If you’re looking for any movie that is critic-proof, Pirates of the Caribbean At World’s End is surely the one you’re looking for. The movie’s predecessor was the highest-earning in 2006, and that movie left everything to be settled in this final instalment. Even if it consisted of nothing but Johnny Depp picking his nose with a cutlass for two-and-a-half hours, everyone would still have to go and see it for themselves.
Fortunately, Pirates of the Caribbean At World’s End is more entertaining than watching Depp picking his nose, but this is one hulking, cumbersome beast of a movie. It’s a very different picture from the first fleet-footed, light-hearted movie. The masters of the franchise felt that the only way they could top the previous two movies was to give us more of everything: more colorful characters, more nautical mythology and even bigger special effects. All of that builds up to a colossal, decisive “everyone vs everyone else” battle. That feels just like The Lord of the Rings or Return of the Jedi. As a result, a large portion of this movie is spent pedantically aligning every character arc and plot detail so as to maneuver everyone into position for the big climax.
There isn’t much time for joking since everybody is too busy cutting deals in this movie. There are more pacts, agreements, changes of allegiance and negotiations over terms and conditions, and that is way more for most viewers to be able to keep track. That isn’t to mention a growing list of piratical gadgets and trinkets: the “nine pieces of eight”, the map that’s like a jigsaw puzzle, Davy Jones’s heart, the goddess Calypso, the compass and the list goes on. Of course, movies like this aren’t about the fiddly detail, they’re about broad strokes. On that level, Pirates of the Caribbean At World’s End still delivers better than most. The best way to enjoy it is to ignore all the fancy-dress board meetings, turn off your confused brain and simply give your eyes a treat.

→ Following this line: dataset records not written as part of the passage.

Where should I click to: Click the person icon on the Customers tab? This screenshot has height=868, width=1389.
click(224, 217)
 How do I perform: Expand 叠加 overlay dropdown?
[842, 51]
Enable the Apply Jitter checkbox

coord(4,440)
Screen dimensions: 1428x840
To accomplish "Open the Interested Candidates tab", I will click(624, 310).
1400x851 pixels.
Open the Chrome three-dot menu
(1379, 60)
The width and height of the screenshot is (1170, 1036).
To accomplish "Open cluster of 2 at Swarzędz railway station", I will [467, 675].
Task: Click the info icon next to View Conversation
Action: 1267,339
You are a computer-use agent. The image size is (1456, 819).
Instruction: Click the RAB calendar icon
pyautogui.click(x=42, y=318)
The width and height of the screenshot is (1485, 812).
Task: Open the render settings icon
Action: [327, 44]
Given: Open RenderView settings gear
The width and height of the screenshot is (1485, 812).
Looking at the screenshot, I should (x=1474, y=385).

Things begin with a trip to Singapore to bring Chow Yun-Fat and his Chinese pirate crew on board – ostensibly to borrow his ship. By now, Elizabeth has made the transition to fully fledged pirate status. She’s armed to the teeth and as handy with a cutlass as her perennially wet paramour, Orlando Bloom. This diversion is followed by a mission to sail off the edge of the world and rescue Jack Sparrow. Skipping to the big showdown, it takes place on two ships swirling around a vortex in the middle of the ocean, with storms raging and duels on the rigging and cannons booming. In the middle of the battle, you may say to yourself “Hang on. So he’s fighting this guy to get that key, which opens this chest, so then he can get that thing, and help the other guy help his father, and, oh forget it”.
Thinking about it all too hard and the Pirates franchise starts to look like what it is: a brazen attempt to build a Star Wars-like mythology out of a theme-park ride. With such hollow intentions it should have sunk long ago, but buoyed by luck, comedy and state-of-the-art special effects, it has not only survived the journey intact, it’s also washed down its decks, ready for a whole new cycle of movies to begin. Personally, I’d be happy to weigh the anchor here.